Explaining Nothing: The Aesthetic of Austerity on Roman House Facades

Jeremy Hartnett (Wabash College)

While the relationship between aesthetic form and social statement in Roman houses has recently been the subject of intense investigation, houses’ most visible elements – their facades – have largely been ignored by contemporary scholars. Such oversight undoubtedly results from the paucity of adornment on house exteriors in comparison with the extensive decoration Romans lavished on interiors. This paper takes the Roman notion of decor, or sensitivity to context, as its frame and contends that house owners deliberately chose to present themselves through an external aesthetic of austerity.

Minimally-adorned facades, such as we see at Herculaneum’ Casa Sannitica and Pompeii’s Casa dei Ceii and Casa di Giulio Polibio, were appealing for multiple, overlapping reasons. A practical concern for exposing finery to the street certainly governed choices, but Cicero and others (particularly authors writing about physiognomy) demonstrate Romans’ belief that external signs reflected interior virtues or vices and Romans’ skeptical attitudes towards flashy displays in the public realm.

Two points emerge from these sources. First, aesthetic severity was not understood as a lack of signifiers, but as a signifier in itself. Examining the streetward presentations of other buildings, such as commercial and industrial spaces, which were generally ostentatious, makes this point all the more clearly, and demonstrates how austerity literally distinguished domestic facades along the street. Second, the strong visual-ethical connection in the Roman mentalité has implications for the specific architectonic forms, and not just the general aesthetic, of domestic facades. Large swaths of simple street-facing architecture offered an impression of impenetrability and permanence, reflecting the paterfamilias’ mandate to defend his household morally and physically. Such displays, moreover, made claims of public standing, since they borrowed extensively from the architectural language and vocabulary of civic institutions.
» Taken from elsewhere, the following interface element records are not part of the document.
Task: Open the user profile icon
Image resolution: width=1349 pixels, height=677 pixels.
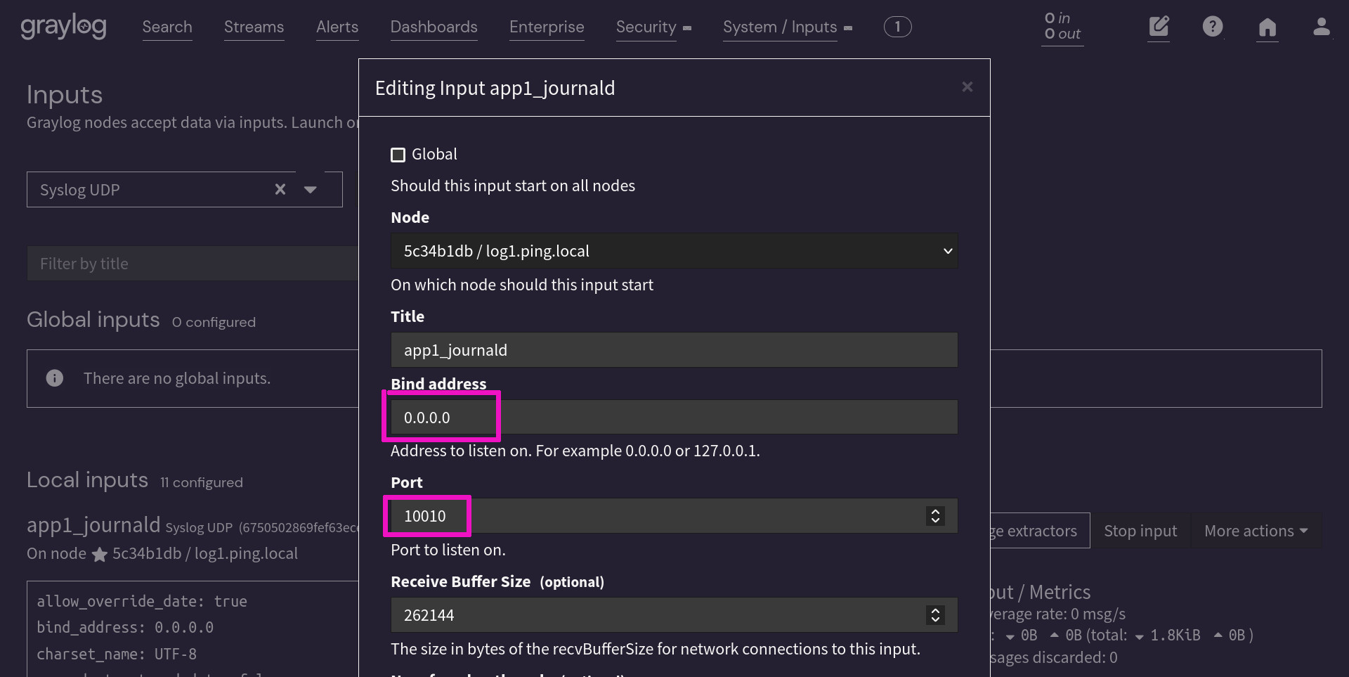Action: coord(1321,27)
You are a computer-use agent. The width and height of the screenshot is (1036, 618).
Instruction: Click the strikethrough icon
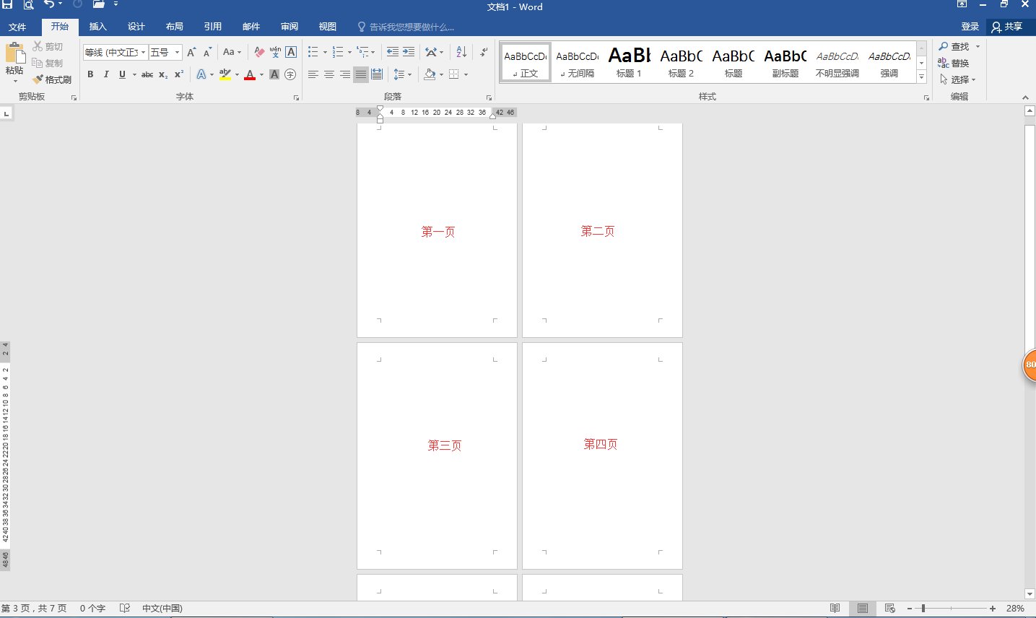pyautogui.click(x=147, y=74)

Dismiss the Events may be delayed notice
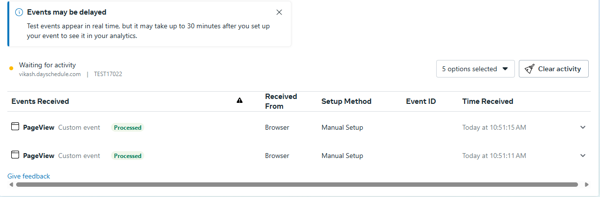[x=279, y=12]
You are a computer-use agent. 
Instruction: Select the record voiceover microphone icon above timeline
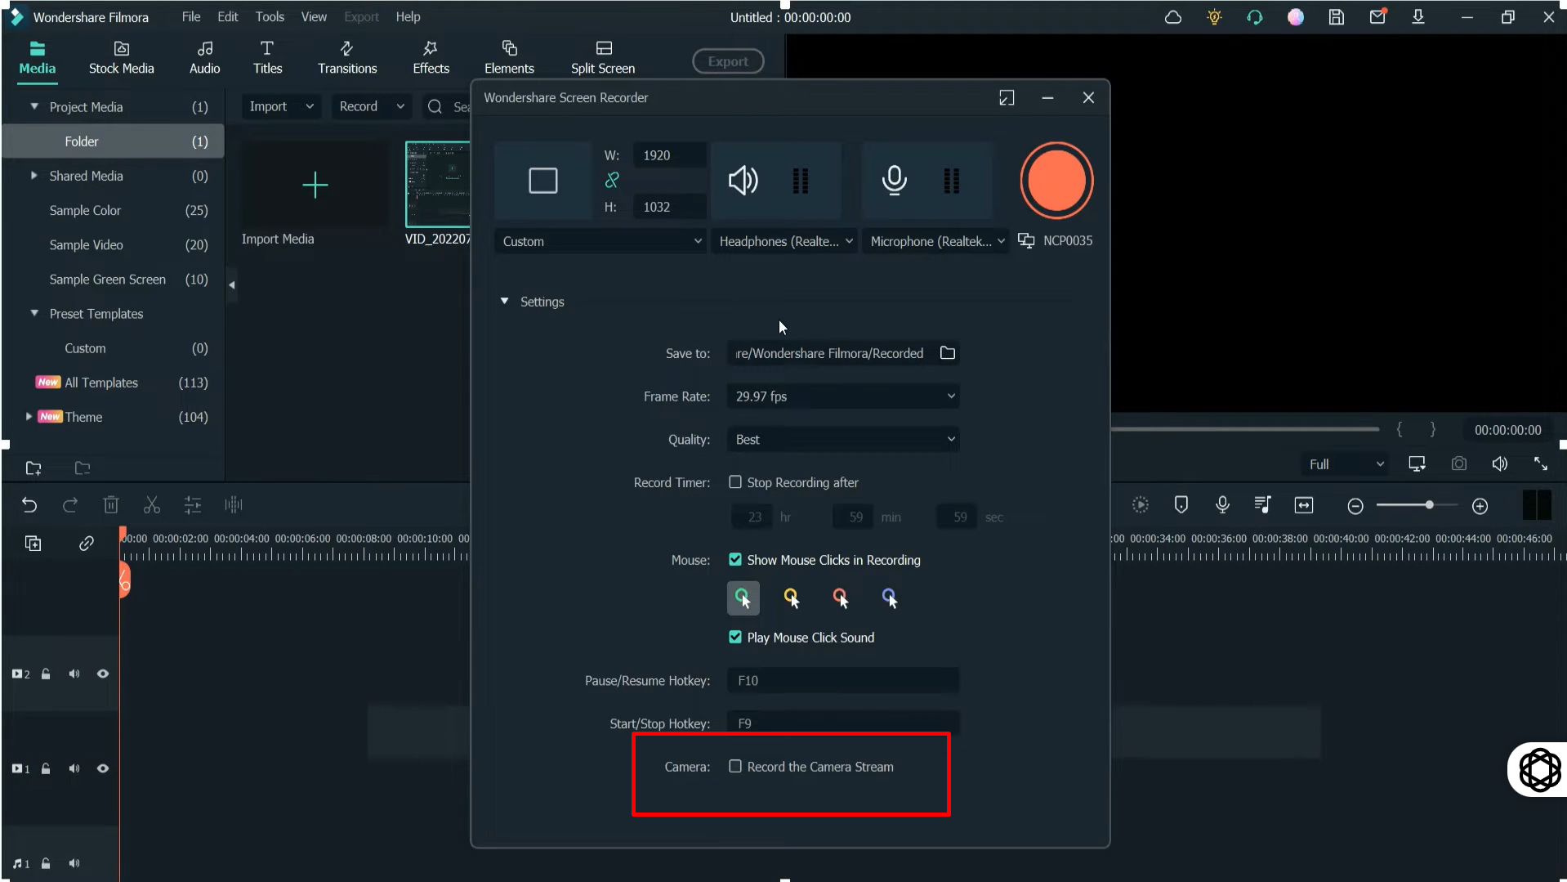tap(1222, 504)
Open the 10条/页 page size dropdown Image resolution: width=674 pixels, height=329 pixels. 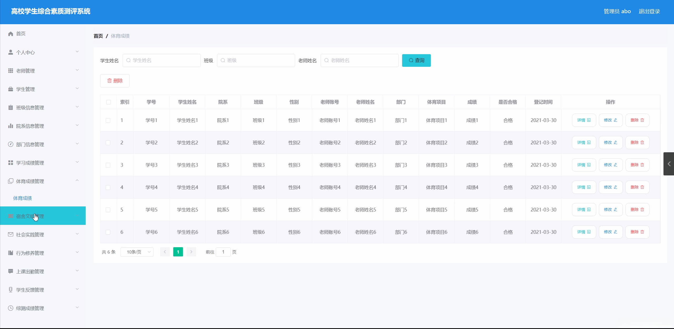[137, 252]
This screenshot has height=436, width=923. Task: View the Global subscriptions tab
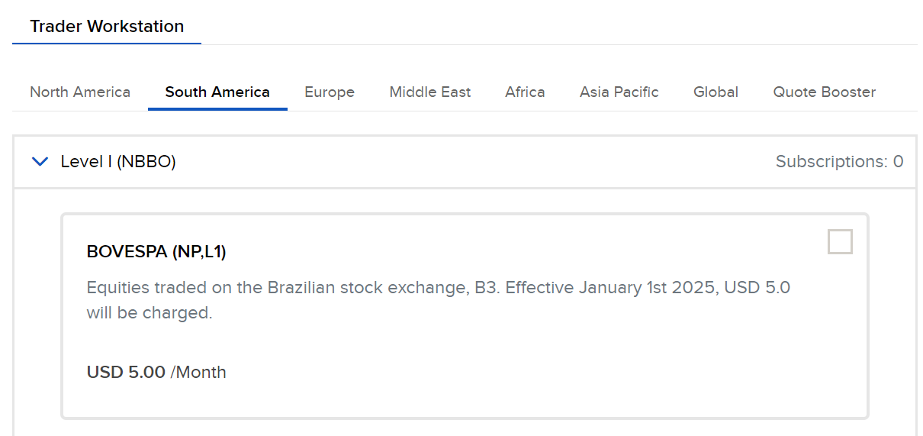[716, 92]
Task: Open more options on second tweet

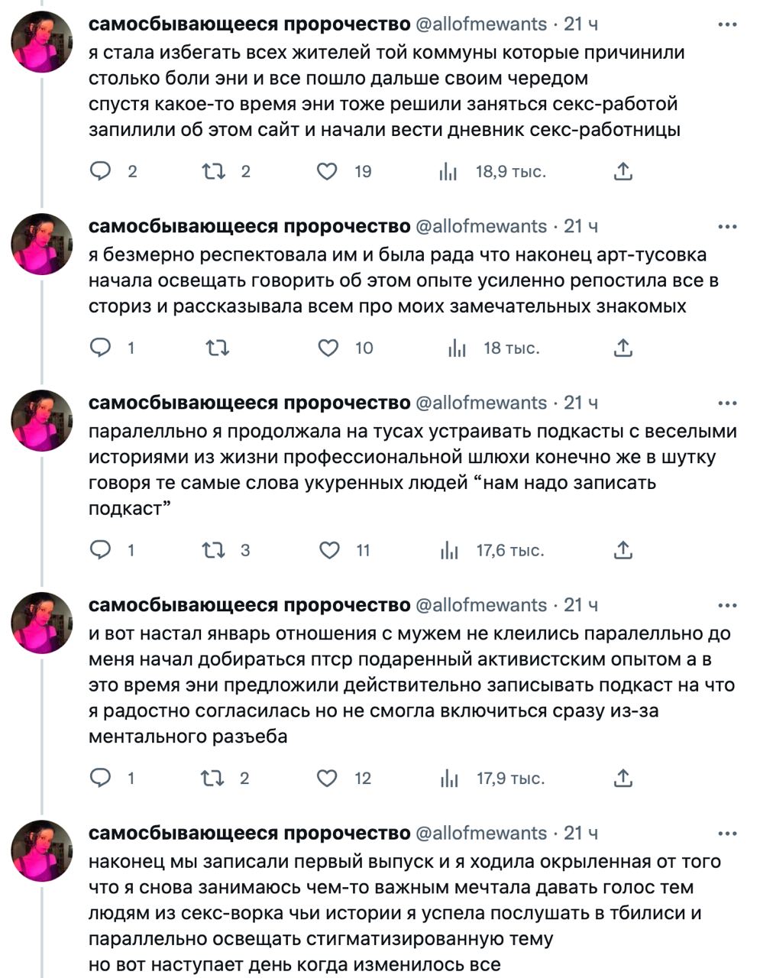Action: (x=728, y=227)
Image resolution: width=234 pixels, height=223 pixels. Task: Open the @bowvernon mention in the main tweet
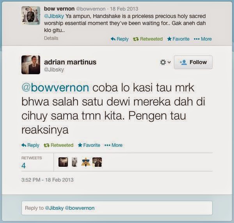pos(55,87)
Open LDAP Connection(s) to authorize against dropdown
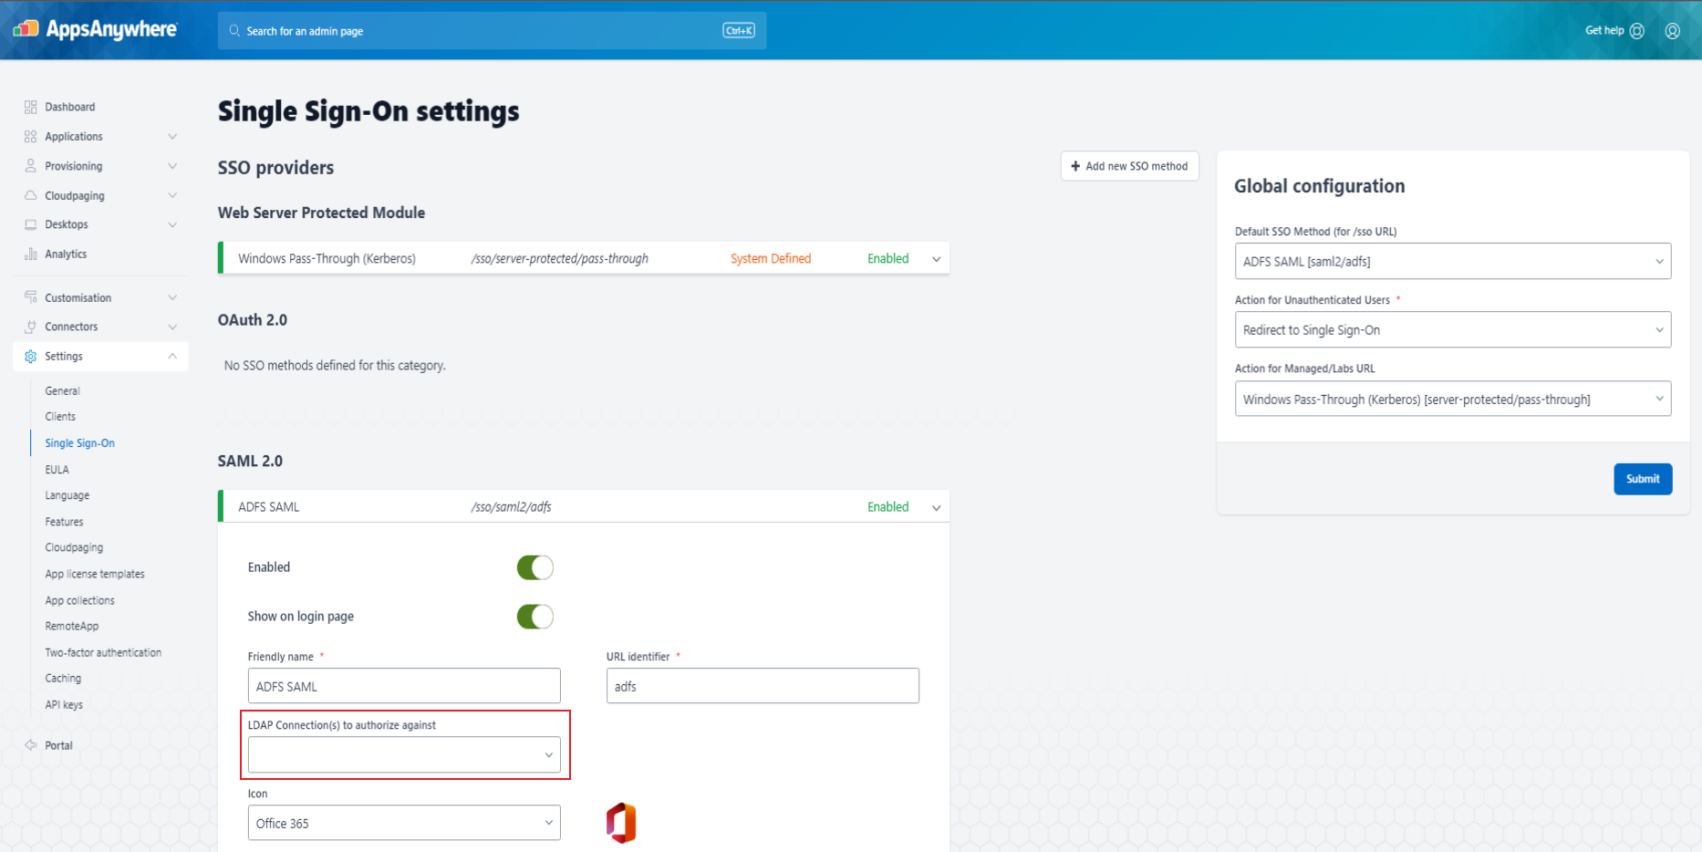The image size is (1702, 852). [x=404, y=754]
Finally, a visually-muted facade was not seen in isolation, but, for someone peering in through open house doors, was part of the same visual experience as lush interior decoration. This joint vista enhanced the impression of those who entered and underlined the social barriers for those who looked in but were excluded. In an ironic turn, then, the lack of decoration which has discouraged the study of facades is the very thing that incorporated them into a house’s decorative and social programs.